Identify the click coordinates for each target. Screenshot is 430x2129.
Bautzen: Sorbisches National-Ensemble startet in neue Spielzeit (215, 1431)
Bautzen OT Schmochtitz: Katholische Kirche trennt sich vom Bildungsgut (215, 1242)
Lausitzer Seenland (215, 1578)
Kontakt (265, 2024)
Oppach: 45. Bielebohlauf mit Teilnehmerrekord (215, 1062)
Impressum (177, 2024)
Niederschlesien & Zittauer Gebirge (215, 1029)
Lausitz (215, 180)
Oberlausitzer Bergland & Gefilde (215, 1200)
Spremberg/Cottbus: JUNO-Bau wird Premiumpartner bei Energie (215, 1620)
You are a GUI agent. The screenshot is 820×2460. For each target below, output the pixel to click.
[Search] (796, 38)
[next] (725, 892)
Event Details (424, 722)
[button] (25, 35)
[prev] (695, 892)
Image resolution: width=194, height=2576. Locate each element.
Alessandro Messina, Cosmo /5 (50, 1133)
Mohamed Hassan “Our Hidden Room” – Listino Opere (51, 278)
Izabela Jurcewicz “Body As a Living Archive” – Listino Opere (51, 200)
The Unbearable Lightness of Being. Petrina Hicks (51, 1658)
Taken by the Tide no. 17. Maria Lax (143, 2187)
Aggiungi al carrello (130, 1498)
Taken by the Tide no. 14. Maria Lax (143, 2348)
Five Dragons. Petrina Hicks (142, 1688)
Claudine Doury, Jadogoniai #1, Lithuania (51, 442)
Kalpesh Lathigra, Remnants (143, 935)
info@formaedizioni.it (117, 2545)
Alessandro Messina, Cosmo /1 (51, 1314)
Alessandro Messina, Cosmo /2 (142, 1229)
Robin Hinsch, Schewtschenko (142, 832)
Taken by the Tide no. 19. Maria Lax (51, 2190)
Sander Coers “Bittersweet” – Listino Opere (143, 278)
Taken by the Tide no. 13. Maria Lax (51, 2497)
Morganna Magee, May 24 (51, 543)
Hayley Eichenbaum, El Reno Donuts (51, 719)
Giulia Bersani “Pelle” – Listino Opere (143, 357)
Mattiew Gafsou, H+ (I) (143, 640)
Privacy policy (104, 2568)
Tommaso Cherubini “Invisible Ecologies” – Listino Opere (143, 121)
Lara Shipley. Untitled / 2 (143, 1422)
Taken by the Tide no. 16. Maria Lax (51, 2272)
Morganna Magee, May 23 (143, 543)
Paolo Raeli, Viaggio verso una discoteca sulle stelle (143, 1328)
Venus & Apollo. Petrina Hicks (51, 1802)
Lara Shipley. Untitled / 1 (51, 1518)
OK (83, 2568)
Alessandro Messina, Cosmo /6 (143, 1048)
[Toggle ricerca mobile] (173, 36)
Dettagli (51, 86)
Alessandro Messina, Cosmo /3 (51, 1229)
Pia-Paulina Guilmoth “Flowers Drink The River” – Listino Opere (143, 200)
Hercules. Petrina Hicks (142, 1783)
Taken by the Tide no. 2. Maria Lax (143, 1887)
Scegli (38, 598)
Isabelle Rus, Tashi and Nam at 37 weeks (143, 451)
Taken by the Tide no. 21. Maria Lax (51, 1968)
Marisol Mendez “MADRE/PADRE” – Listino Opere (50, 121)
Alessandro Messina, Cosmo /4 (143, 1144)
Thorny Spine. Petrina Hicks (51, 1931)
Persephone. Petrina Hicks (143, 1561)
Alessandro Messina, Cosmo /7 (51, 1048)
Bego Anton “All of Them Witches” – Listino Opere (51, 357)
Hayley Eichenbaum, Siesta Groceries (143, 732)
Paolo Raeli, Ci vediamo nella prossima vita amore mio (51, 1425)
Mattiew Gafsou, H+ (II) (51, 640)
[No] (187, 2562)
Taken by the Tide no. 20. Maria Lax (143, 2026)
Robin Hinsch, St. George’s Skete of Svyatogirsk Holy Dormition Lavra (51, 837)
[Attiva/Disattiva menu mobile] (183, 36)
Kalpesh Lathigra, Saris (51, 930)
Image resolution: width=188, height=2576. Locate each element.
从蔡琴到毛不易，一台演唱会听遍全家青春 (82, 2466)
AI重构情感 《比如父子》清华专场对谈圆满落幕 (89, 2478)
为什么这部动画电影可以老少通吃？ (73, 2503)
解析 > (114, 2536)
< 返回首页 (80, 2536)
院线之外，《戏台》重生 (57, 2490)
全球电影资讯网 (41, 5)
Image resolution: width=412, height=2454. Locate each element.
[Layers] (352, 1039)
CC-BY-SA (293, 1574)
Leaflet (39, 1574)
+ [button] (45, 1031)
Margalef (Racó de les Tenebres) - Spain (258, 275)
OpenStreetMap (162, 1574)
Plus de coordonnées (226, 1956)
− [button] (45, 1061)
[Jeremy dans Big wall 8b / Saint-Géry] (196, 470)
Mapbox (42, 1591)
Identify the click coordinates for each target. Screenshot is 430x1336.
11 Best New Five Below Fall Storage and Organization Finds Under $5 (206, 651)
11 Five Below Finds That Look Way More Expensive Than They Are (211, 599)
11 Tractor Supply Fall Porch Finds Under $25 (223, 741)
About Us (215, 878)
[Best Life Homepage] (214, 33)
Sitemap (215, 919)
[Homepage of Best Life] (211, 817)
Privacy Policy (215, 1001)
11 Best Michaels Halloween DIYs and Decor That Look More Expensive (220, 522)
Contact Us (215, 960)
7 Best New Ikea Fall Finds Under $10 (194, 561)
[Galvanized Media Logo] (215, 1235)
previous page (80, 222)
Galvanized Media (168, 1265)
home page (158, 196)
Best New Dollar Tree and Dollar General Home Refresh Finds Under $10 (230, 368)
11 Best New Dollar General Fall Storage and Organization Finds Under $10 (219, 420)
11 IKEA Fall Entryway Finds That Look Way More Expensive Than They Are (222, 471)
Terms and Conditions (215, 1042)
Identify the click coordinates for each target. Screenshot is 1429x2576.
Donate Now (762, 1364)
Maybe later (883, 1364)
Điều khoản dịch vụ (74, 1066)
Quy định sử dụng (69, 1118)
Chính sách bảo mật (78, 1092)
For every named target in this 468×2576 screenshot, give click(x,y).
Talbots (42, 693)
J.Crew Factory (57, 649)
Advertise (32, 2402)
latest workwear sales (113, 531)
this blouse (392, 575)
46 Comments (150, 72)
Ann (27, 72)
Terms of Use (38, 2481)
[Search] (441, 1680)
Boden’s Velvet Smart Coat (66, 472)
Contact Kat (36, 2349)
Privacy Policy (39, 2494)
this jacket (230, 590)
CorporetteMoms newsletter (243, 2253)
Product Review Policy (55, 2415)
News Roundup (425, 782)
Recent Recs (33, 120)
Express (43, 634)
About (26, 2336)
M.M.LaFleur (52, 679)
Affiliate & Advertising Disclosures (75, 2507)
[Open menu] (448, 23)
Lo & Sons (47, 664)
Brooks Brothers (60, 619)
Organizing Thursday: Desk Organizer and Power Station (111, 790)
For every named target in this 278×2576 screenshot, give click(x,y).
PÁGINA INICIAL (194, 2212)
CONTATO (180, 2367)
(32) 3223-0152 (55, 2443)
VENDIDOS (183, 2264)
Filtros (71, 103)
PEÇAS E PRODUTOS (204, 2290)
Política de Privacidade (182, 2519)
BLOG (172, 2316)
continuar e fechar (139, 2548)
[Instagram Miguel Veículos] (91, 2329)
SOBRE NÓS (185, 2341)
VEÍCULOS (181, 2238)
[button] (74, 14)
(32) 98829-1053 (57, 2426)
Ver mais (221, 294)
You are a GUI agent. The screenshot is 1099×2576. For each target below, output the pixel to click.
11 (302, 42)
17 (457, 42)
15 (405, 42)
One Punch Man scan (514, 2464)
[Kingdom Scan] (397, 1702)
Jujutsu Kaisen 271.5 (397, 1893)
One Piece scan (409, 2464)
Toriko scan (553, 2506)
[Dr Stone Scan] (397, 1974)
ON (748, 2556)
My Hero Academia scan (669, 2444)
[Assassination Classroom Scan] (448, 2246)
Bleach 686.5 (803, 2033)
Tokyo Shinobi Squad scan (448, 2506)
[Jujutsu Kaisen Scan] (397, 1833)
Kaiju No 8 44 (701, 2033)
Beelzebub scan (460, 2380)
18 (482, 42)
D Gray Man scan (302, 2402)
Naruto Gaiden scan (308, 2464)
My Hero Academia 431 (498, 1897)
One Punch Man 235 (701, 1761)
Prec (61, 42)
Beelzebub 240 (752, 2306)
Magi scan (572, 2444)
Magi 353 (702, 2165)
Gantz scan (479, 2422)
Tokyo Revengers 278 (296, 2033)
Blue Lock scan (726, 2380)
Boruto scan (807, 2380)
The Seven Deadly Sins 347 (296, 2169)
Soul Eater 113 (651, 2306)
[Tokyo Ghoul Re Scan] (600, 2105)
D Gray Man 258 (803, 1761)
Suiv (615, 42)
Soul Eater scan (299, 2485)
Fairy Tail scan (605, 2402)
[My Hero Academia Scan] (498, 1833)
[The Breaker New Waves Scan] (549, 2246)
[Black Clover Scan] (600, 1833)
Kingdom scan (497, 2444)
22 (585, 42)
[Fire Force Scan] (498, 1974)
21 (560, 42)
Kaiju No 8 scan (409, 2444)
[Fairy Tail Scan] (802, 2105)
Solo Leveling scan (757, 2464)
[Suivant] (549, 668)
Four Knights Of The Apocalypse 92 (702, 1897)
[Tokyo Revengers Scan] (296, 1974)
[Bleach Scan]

● ● ● ● ●

■ WHAT TO PRODUCE ■
Determine how many lines in the listing above contain "That", giving the number and no other words.

■ WRITTEN ANSWER ■
3